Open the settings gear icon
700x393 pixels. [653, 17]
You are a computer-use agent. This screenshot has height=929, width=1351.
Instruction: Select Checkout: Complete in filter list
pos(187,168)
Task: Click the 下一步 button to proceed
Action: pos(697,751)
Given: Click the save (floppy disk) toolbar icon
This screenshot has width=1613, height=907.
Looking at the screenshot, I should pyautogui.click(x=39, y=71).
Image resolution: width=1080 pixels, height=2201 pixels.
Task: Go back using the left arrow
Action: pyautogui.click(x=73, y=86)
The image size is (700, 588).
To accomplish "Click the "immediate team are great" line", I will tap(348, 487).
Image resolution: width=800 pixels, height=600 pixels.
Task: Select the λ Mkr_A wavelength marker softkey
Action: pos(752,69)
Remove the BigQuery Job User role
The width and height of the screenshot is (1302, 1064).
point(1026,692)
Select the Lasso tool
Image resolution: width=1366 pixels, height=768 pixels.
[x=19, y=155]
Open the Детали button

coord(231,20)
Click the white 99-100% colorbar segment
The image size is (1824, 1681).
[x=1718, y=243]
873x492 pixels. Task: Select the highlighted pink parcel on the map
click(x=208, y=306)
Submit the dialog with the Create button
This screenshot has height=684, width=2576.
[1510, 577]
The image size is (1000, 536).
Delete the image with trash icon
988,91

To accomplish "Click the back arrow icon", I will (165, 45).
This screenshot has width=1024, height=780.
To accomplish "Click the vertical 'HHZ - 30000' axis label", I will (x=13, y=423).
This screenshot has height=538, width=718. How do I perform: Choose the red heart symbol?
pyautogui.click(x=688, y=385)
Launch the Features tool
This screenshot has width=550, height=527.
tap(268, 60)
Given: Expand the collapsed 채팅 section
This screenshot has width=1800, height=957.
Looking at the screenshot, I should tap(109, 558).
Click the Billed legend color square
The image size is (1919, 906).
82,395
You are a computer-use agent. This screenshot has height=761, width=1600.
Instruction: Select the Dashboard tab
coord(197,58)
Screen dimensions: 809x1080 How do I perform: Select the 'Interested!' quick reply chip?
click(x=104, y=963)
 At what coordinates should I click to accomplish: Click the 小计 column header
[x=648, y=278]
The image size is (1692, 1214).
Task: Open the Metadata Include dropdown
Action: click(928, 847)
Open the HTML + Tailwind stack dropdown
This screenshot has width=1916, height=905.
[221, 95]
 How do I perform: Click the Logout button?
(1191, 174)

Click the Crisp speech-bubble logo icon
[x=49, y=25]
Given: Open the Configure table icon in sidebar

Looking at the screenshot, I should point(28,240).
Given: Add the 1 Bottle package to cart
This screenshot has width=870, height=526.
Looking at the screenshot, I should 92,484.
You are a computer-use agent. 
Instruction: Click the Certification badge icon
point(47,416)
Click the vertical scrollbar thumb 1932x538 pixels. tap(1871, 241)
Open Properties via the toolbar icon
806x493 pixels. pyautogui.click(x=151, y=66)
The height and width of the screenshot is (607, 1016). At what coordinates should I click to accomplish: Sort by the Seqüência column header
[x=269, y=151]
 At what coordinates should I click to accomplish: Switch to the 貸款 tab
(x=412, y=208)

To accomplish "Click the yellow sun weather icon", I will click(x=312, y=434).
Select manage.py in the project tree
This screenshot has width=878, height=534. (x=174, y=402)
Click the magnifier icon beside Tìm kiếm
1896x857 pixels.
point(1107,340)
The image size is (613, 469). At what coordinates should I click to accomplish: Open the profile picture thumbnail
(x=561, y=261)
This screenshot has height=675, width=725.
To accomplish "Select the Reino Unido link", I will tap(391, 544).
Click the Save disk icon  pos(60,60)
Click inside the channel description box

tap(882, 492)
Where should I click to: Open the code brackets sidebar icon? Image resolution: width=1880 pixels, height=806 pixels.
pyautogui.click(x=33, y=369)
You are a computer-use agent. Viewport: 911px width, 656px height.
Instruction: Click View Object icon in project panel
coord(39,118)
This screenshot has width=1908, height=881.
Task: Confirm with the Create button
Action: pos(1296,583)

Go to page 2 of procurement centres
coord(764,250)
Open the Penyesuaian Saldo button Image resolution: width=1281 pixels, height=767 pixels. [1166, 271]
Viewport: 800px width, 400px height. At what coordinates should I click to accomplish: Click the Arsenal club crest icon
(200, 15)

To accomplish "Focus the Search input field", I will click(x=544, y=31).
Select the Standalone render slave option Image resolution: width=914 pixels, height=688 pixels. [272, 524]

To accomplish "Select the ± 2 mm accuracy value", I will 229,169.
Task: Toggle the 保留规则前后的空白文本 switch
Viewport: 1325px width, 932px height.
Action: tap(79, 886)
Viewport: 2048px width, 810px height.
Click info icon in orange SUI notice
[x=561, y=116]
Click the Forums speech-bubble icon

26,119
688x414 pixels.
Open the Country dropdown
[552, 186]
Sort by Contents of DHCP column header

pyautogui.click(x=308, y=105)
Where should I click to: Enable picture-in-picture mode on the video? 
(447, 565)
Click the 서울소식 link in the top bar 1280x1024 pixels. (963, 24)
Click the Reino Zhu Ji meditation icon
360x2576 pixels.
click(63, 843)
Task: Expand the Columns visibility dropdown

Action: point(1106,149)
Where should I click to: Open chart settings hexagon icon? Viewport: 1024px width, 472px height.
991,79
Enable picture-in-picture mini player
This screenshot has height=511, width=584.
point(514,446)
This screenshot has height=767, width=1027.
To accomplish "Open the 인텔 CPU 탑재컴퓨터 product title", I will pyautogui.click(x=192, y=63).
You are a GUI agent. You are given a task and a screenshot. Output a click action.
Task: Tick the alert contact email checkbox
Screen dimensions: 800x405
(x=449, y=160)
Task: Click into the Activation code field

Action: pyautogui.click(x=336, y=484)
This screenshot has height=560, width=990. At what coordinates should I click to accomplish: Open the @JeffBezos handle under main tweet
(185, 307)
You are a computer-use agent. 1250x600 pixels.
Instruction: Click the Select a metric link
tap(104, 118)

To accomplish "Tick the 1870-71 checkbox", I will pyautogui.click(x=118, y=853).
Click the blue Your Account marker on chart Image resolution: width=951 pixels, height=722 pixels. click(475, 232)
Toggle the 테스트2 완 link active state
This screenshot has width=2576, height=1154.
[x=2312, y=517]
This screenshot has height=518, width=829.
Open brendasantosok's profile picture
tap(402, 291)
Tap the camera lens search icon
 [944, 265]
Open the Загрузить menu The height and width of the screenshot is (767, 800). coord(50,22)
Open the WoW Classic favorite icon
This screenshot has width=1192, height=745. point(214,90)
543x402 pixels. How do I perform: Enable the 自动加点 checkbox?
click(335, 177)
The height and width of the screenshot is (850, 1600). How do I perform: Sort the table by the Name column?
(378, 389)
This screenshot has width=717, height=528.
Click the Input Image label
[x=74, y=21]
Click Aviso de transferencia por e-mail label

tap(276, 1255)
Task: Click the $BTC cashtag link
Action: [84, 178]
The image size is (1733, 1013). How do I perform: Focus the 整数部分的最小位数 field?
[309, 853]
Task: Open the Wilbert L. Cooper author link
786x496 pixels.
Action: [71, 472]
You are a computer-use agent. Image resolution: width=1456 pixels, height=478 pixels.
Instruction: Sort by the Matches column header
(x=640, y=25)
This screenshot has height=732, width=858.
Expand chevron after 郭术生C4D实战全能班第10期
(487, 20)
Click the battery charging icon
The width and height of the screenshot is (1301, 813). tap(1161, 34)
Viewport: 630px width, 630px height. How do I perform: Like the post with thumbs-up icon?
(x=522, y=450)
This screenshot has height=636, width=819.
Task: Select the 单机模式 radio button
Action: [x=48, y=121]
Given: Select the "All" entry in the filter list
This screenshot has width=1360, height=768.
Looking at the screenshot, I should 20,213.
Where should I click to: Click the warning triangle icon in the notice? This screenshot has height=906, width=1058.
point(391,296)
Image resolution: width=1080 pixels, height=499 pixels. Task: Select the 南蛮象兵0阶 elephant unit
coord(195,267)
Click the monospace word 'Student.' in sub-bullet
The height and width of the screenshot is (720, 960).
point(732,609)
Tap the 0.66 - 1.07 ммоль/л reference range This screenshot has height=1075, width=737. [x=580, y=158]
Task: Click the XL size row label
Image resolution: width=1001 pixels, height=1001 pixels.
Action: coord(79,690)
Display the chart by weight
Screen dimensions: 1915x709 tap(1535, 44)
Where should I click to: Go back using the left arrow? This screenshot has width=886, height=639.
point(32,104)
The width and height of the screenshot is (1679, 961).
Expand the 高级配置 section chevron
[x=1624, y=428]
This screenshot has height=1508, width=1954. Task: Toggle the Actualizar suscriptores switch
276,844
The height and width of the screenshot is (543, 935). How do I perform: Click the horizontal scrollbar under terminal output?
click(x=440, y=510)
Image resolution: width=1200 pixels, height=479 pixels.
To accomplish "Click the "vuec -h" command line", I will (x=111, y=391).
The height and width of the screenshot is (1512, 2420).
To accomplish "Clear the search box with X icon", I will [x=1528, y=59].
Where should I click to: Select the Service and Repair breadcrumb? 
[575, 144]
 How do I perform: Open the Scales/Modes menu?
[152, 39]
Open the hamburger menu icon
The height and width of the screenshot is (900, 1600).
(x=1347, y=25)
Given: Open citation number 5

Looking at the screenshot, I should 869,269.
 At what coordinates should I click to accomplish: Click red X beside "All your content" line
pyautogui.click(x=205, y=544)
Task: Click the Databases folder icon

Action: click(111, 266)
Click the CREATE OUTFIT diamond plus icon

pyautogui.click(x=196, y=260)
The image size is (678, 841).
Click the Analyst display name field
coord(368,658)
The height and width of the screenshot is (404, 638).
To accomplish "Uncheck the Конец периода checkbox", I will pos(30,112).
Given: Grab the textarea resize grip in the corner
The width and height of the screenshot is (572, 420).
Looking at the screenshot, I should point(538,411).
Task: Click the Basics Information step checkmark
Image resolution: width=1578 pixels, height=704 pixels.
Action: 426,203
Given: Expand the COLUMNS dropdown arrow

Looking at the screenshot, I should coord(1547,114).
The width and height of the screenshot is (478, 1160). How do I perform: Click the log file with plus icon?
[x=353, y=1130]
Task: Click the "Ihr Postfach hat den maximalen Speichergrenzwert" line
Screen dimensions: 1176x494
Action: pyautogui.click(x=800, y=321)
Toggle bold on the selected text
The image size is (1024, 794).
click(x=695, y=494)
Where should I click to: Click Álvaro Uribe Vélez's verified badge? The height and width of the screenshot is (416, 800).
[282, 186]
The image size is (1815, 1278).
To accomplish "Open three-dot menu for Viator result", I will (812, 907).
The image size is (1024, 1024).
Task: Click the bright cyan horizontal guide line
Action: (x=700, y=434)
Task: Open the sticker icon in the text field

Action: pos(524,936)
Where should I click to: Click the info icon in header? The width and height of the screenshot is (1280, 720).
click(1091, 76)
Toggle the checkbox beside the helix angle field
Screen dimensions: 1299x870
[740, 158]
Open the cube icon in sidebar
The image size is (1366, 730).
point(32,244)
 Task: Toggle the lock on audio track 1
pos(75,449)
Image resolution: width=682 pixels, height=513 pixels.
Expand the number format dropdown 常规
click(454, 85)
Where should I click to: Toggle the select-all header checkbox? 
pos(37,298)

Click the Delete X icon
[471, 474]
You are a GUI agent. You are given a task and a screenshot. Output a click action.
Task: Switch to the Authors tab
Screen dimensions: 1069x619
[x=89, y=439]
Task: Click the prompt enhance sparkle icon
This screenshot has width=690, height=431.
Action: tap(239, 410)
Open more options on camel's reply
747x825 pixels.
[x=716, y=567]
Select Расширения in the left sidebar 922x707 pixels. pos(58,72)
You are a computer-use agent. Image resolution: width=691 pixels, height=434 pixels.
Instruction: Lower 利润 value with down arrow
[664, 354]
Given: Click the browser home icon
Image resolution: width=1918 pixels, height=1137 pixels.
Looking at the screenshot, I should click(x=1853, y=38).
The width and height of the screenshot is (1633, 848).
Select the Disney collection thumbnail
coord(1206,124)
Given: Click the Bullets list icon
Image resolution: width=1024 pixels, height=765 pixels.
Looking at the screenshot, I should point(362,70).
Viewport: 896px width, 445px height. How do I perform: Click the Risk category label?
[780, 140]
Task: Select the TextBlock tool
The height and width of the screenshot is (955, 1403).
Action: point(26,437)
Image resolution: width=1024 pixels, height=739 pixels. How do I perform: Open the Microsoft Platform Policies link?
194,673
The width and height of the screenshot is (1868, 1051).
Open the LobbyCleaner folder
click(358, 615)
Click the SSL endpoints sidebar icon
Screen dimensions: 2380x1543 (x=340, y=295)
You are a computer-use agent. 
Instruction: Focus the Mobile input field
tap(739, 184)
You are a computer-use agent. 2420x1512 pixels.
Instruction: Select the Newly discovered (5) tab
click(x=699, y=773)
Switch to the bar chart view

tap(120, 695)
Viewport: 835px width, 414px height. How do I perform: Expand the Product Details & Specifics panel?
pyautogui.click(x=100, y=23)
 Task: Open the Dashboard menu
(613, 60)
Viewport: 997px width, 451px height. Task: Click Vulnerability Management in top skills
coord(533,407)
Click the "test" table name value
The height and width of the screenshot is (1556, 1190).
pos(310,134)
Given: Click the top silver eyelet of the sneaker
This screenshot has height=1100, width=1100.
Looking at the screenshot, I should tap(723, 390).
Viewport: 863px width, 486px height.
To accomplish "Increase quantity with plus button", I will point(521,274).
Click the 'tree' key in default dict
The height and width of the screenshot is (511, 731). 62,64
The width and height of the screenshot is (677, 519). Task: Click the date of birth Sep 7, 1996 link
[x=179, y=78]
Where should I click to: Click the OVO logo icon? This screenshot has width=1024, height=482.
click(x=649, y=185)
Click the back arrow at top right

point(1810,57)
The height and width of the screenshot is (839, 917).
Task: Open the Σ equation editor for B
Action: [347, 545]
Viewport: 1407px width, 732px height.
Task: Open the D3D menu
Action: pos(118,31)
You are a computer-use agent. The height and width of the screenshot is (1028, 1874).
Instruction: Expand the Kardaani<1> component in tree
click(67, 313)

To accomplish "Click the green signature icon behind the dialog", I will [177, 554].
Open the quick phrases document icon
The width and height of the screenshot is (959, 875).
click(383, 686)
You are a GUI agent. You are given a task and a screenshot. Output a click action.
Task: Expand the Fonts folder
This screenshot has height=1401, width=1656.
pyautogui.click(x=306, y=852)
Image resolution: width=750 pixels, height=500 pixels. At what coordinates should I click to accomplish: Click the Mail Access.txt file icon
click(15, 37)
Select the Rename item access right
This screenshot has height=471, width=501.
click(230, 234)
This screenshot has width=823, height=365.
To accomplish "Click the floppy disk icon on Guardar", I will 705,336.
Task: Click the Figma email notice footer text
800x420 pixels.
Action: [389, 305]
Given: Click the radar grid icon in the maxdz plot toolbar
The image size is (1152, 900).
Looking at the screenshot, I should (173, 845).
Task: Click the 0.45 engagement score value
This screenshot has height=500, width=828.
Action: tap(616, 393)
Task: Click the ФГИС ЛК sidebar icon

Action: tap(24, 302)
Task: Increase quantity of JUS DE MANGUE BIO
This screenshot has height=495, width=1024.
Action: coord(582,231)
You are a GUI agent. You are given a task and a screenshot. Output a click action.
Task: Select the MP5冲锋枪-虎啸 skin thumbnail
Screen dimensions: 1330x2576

● ● ●

What is being asked: Show all lines from the data that contain "vertical".

Result of the task:
To accomplish "Click the vertical 'HHZ - 30000' axis label", I will (x=13, y=423).
Click the vertical scrollbar thumb 1932x538 pixels. tap(1871, 241)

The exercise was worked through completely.